Records supplied ->
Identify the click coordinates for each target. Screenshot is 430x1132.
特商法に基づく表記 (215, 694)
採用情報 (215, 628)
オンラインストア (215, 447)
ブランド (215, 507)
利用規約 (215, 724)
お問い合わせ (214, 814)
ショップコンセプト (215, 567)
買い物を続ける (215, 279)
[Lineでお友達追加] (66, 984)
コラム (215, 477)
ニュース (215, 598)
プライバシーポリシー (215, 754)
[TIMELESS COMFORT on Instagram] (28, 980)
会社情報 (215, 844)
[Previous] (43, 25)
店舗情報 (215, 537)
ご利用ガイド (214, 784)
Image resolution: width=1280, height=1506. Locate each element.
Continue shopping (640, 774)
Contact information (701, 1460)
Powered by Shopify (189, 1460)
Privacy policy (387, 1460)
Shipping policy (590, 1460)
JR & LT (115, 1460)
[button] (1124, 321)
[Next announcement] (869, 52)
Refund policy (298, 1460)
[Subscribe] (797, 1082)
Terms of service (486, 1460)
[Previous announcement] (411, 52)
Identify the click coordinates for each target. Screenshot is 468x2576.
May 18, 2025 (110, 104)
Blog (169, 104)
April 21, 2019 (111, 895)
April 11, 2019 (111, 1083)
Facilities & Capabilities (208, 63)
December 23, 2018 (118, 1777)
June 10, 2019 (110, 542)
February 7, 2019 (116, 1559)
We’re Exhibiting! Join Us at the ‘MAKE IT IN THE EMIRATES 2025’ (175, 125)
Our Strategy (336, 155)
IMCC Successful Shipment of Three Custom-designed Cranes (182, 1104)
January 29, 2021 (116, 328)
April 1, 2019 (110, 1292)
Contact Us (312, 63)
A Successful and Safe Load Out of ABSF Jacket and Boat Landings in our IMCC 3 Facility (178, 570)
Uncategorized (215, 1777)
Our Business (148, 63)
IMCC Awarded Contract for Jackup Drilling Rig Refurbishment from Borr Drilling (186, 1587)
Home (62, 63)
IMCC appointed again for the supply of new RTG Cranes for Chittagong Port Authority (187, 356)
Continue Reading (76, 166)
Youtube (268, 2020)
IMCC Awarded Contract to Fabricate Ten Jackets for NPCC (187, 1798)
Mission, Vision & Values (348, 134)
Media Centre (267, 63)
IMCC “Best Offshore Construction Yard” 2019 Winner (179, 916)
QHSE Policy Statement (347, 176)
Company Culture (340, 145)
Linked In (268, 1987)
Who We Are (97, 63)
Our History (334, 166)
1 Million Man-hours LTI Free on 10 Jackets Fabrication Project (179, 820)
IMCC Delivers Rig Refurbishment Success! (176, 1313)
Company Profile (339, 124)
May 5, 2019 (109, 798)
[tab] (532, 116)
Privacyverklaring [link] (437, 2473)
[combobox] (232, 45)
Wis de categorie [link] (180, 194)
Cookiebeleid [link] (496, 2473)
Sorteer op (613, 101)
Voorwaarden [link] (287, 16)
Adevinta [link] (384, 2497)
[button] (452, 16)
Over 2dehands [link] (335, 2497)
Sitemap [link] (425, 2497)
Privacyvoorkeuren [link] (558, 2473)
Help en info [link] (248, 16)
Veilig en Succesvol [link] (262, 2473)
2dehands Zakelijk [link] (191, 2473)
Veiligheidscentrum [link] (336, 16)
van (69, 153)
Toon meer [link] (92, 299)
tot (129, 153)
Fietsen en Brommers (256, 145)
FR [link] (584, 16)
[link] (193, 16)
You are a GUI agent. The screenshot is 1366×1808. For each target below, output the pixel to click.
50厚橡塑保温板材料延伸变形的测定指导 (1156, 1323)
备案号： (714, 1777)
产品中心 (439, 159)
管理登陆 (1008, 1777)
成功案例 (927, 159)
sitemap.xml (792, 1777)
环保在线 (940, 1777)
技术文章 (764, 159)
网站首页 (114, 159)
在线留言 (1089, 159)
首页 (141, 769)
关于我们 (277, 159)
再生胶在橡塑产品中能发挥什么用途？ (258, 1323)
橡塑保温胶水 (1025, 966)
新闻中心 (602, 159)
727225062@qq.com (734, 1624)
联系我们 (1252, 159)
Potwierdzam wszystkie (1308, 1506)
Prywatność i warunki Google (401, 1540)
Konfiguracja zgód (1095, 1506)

Work instructions -> In the entries above, copy the lines from the one that contains "Fietsen en Brommers (256, 145)" through the last line, exactly as they appear.

Response to this exercise ->
Fietsen en Brommers (256, 145)
FR [link] (584, 16)
[link] (193, 16)
You are a GUI agent. The screenshot is 1366×1808. For each target below, output the pixel to click.
50厚橡塑保温板材料延伸变形的测定指导 (1156, 1323)
备案号： (714, 1777)
产品中心 (439, 159)
管理登陆 (1008, 1777)
成功案例 (927, 159)
sitemap.xml (792, 1777)
环保在线 (940, 1777)
技术文章 (764, 159)
网站首页 (114, 159)
在线留言 (1089, 159)
首页 (141, 769)
关于我们 (277, 159)
再生胶在橡塑产品中能发挥什么用途？ (258, 1323)
橡塑保温胶水 (1025, 966)
新闻中心 (602, 159)
727225062@qq.com (734, 1624)
联系我们 (1252, 159)
Potwierdzam wszystkie (1308, 1506)
Prywatność i warunki Google (401, 1540)
Konfiguracja zgód (1095, 1506)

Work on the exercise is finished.